Dataset records -
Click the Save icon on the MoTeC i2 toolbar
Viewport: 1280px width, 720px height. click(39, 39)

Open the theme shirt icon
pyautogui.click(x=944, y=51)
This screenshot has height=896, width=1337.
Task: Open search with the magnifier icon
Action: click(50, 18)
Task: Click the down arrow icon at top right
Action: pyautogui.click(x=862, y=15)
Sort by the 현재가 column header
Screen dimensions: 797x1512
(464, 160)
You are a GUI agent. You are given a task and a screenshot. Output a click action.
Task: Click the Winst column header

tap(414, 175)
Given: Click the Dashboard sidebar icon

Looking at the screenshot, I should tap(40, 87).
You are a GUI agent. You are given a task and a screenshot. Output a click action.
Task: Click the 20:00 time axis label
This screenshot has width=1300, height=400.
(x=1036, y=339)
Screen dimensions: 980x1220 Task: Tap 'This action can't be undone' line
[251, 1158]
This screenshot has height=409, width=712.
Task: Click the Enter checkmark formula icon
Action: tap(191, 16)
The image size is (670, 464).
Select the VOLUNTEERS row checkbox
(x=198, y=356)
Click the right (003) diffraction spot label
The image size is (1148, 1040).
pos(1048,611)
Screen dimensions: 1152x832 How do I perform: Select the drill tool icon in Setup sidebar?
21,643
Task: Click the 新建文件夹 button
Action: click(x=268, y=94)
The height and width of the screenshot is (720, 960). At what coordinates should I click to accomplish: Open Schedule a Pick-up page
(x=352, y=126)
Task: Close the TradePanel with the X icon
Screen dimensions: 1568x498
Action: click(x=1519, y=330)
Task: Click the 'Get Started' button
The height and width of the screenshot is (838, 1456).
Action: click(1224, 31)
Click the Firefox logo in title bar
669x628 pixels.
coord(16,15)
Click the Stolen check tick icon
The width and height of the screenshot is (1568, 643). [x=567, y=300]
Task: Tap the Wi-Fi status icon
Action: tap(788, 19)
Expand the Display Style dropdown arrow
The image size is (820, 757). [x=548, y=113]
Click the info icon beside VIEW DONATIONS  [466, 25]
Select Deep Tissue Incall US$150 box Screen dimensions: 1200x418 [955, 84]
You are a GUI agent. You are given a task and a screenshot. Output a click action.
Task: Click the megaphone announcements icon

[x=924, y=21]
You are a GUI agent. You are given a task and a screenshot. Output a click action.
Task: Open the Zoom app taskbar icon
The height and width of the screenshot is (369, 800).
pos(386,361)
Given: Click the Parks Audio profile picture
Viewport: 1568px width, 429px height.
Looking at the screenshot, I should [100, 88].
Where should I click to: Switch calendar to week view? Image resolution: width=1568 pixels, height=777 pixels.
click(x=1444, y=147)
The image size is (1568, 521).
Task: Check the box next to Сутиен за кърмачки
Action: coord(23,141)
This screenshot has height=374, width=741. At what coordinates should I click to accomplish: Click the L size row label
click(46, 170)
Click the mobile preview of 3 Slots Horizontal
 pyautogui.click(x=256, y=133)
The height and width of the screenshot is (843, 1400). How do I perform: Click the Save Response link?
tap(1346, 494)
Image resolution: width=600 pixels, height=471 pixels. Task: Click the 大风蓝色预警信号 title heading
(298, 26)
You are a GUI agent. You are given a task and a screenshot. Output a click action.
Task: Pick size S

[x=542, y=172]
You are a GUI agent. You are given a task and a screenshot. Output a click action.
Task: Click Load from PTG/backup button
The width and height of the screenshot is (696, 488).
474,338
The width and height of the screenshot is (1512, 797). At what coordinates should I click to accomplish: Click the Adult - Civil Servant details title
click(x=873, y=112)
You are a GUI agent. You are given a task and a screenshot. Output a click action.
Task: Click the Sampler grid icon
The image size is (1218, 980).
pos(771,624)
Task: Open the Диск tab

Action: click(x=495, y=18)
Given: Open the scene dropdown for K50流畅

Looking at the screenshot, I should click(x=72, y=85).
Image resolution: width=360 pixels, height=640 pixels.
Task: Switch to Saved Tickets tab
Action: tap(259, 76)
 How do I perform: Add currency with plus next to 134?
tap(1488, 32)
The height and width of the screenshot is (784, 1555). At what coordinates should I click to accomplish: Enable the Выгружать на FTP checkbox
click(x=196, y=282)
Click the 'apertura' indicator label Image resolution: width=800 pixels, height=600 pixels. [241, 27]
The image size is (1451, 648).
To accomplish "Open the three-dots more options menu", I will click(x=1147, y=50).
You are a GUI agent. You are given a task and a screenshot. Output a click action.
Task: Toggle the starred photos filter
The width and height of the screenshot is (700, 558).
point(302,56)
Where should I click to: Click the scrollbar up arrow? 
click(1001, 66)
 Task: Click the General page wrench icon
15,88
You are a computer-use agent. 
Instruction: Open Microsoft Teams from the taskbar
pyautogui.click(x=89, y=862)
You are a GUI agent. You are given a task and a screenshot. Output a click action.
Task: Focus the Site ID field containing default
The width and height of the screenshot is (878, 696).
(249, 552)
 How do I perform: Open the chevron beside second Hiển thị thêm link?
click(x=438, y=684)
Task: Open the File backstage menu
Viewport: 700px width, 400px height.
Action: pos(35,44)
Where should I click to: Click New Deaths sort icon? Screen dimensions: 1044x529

Exercise details -
Return, from the data above, each line in which the string "menu" appears.

Response below -
To accomplish "Open the three-dots more options menu", I will click(x=1147, y=50).
Task: Open the File backstage menu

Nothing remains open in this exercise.